Eddie Ray Cade (born August 4, 1973) is an American former professional football player who was a safety for one season with the New England Patriots of the National Football League (NFL). He played college football for the Arizona State Sun Devils. He also played for the Scottish Claymores of NFL Europe.

==Early life==
Eddie Ray Cade was born on August 4, 1973, in Casa Grande, Arizona. He attended Santa Cruz Valley Union High School in Eloy, Arizona and lettered in football, basketball and track. He garnered all-conference and all-state recognition in football as a running back and defensive back, helping Santa Cruz Valley achieve a 13–0 record and win a state title. He had a career-high 246 rushing yards in a game his senior year. Cade was also named all-conference in track and basketball.

==College career==
Cade was a member of the Arizona State Sun Devils from 1991 to 1994 and a three-year letterman from 1992 to 1994. He did not play in 1991. He appeared in ten games, no starts, in 1992. He started nine games at free safety in 1993, recording 57 tackles, two interceptions, four pass breakups, three forced fumbles, and two fumble recoveries. Cade started 10 games at free safety as a senior in 1994, totaling 82 tackles, one interception, and four pass breakups. He accumulated career totals of 147 tackles, three interceptions, four forced fumbles, and four fumble recoveries. He majored in family studies while at Arizona State.

==Professional career==
After going undrafted in the 1995 NFL draft, Cade signed with the New England Patriots on April 24, 1995. He played in ten games for the Patriots during his rookie year in 1995. He was released on August 14, 1996. He was listed as a safety with the Patriots.

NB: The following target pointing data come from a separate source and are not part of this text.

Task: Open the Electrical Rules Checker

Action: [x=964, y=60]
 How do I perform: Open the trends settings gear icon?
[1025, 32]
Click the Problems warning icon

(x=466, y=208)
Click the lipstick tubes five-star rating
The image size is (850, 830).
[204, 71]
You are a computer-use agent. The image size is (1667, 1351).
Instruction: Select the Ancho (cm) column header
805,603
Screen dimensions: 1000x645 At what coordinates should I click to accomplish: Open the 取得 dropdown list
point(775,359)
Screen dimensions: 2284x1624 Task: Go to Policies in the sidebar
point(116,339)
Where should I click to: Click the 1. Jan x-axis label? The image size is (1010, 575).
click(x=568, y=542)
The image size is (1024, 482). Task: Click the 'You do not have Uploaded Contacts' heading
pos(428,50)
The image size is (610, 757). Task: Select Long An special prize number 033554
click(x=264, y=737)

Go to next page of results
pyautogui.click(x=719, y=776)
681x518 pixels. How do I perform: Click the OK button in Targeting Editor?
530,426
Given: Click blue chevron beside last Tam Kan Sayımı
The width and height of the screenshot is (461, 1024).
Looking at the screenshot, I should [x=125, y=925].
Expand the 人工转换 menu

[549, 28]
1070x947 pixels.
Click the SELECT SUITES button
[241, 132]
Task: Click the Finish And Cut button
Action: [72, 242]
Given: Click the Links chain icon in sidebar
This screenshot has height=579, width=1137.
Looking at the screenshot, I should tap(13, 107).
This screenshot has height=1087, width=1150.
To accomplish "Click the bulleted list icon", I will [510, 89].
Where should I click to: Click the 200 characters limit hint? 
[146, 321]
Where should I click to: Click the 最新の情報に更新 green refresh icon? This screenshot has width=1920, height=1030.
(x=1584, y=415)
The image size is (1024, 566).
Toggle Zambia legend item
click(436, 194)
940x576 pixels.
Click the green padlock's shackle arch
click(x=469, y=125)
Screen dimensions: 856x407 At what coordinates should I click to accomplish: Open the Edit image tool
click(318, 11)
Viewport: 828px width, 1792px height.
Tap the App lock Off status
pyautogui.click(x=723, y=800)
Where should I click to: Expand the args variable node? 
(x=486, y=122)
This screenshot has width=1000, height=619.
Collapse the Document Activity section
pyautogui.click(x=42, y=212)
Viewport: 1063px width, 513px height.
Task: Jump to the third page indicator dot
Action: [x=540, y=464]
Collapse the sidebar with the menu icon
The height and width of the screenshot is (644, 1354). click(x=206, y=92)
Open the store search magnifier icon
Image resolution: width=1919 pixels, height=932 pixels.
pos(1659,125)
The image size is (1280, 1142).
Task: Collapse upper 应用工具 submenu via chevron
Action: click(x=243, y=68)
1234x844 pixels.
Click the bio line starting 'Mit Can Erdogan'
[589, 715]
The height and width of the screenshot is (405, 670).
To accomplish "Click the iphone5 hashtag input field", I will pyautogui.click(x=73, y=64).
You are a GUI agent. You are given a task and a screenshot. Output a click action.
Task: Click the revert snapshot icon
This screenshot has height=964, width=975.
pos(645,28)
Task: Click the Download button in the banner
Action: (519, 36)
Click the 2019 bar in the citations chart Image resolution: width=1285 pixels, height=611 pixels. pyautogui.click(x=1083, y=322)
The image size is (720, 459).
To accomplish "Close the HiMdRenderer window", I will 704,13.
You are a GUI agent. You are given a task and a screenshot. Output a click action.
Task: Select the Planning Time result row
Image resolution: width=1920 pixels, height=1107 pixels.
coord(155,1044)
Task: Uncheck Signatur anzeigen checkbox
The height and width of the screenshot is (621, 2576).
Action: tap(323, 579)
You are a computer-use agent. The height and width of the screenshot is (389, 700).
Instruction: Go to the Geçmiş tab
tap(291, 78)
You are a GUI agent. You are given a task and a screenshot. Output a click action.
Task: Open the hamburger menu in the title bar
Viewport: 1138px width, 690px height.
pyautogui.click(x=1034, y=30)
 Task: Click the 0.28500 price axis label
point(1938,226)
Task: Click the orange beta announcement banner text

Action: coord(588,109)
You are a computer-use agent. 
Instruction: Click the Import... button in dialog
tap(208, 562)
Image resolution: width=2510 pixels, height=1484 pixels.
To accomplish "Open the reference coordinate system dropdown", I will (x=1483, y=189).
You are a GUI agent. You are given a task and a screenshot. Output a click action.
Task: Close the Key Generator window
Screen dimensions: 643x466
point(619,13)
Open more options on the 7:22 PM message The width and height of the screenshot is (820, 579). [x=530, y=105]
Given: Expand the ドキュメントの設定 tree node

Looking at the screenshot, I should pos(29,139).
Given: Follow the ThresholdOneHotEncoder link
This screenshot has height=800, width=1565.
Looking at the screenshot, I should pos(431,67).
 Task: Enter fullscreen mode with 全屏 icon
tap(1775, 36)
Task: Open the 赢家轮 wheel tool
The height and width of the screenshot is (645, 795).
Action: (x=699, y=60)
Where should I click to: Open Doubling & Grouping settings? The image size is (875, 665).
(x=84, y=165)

Cade was signed by the Kansas City Chiefs on February 5, 1997. He was released on August 19, 1997.

He played for the Scottish Claymores of NFL Europe during the 1998 NFL Europe season as a free safety, recording 37 defensive tackles, one special teams tackle, one interception, and four pass breakups.

Cade signed with the Pittsburgh Steelers on July 15, 1998, but was later waived on August 24, 1998.